**Assignment**
Exactly and only the lines from the one with "Task: Open jamiewalcott's yellow shawl photo" through the last line of the records need to be set down; please skip the pictures.

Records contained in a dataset

════

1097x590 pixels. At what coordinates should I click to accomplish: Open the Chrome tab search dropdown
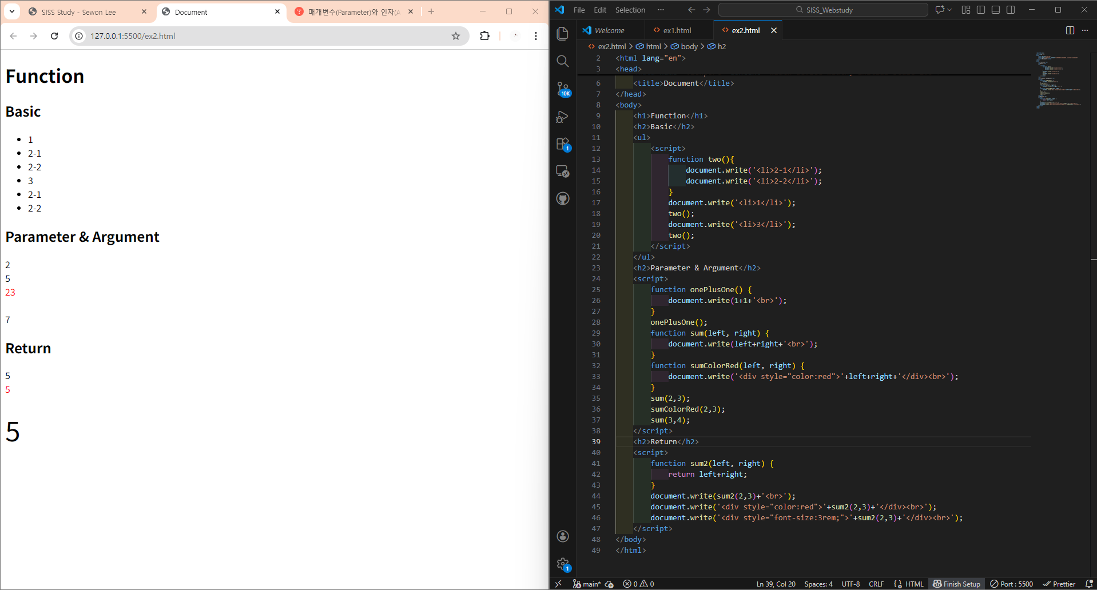click(12, 11)
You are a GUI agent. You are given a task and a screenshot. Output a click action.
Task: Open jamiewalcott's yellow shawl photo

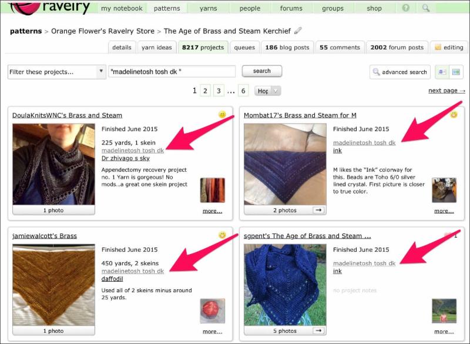[x=53, y=285]
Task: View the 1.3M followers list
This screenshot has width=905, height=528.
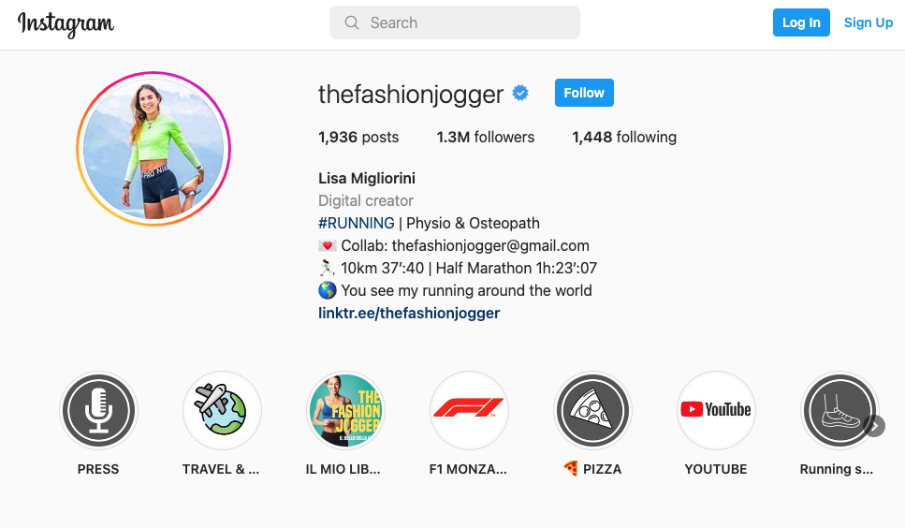Action: tap(486, 137)
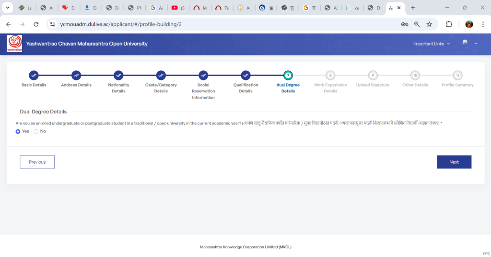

════

**Finished exercise**
Task: Open jamiewalcott's yellow shawl photo

[x=53, y=285]
Task: View the 1.3M followers list
This screenshot has width=905, height=528.
Action: tap(486, 137)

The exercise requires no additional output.